Kibana官方准备了一些数据可供使用,比如shakespeare.json,accounts.zip,logs.jsonl.gz,包含了莎士比亚作品集,银行数据,日志数据三种。
curl -O https://download.elastic.co/demos/kibana/gettingstarted/8.x/shakespeare.json
curl -O https://download.elastic.co/demos/kibana/gettingstarted/8.x/accounts.zip
curl -O https://download.elastic.co/demos/kibana/gettingstarted/8.x/logs.jsonl.gz
下载后解压到文件夹data。
unzip accounts.zip
gunzip logs.jsonl.gz
现在要把这些数据导入ElasticSearch,可以使用之前的curl方法建立mapping。
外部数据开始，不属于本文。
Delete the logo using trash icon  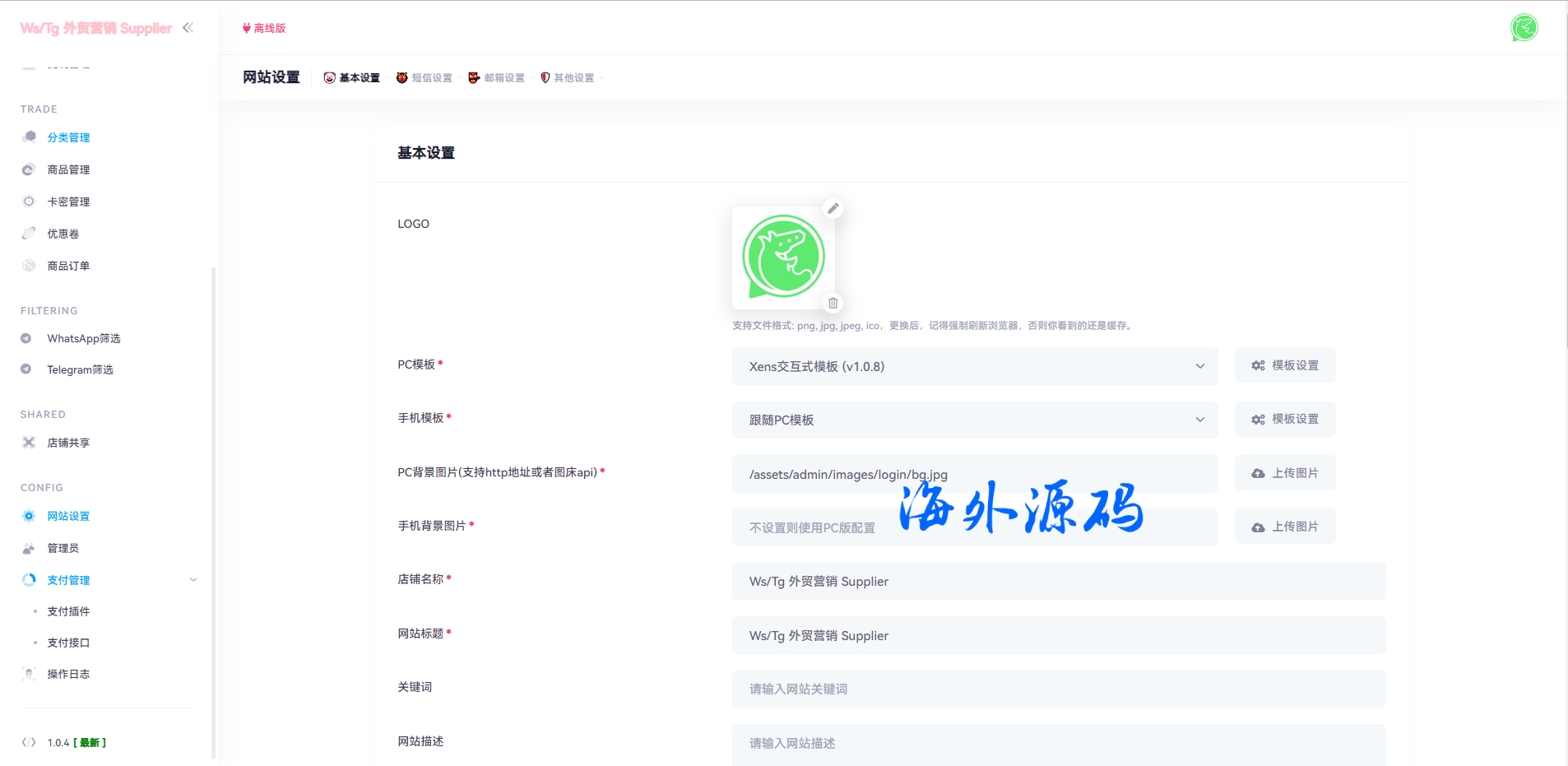[x=833, y=304]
curl -X PUT "localhost:9200/shakespeare?pretty" -H 'Content-Type: application/json' -d'
{
"mappings": {
"properties": {
"speaker": {"type": "keyword"},
"play_name": {"type": "keyword"},
"line_id": {"type": "integer"},
"speech_number": {"type": "integer"}
}
}
}
'
{
"acknowledged" : true,
"shards_acknowledged" : true,
"index" : "shakespeare"
}
curl -X PUT "localhost:9200/logstash-2015.05.18?pretty" -H 'Content-Type: application/json' -d'
{
"mappings": {
"properties": {
"geo": {
"properties": {
"coordinates": {
"type": "geo_point"
}
}
}
}
}
}
'
{
"acknowledged" : true,
"shards_acknowledged" : true,
"index" : "logstash-2015.05.18"
}
curl -X PUT "localhost:9200/logstash-2015.05.19?pretty" -H 'Content-Type: application/json' -d'
{
"mappings": {
"properties": {
"geo": {
"properties": {
"coordinates": {
"type": "geo_point"
}
}
}
}
}
}
'
{
"acknowledged" : true,
"shards_acknowledged" : true,
"index" : "logstash-2015.05.19"
}
curl -X PUT "localhost:9200/logstash-2015.05.20?pretty" -H 'Content-Type: application/json' -d'
{
"mappings": {
"properties": {
"geo": {
"properties": {
"coordinates": {
"type": "geo_point"
}
}
}
}
}
}
'
{
"acknowledged" : true,
"shards_acknowledged" : true,
"index" : "logstash-2015.05.20"
}
建立mapping后再使用_bulk方法导入ES。
curl -H 'Content-Type: application/x-ndjson' -XPOST 'http://localhost:9200/bank/_bulk?pretty' --data-binary @accounts.json
curl -H 'Content-Type: application/x-ndjson' -XPOST 'http://localhost:9200/shakespeare/_bulk?pretty' --data-binary @shakespeare.json
curl -H 'Content-Type: application/x-ndjson' -XPOST 'http://localhost:9200/_bulk?pretty' --data-binary @logs.jsonl
打开Kibana菜单中的Management,选择Stack Management,进入Stack界面选择Kibana中的Index Pattern。
点击Create Index Pattern,输入shake*,点击下一步Next,再点击Create完成创建。现在可以看到shake*的索引字段显示出来了。用同样的方法创建logstash*和ba*的索引。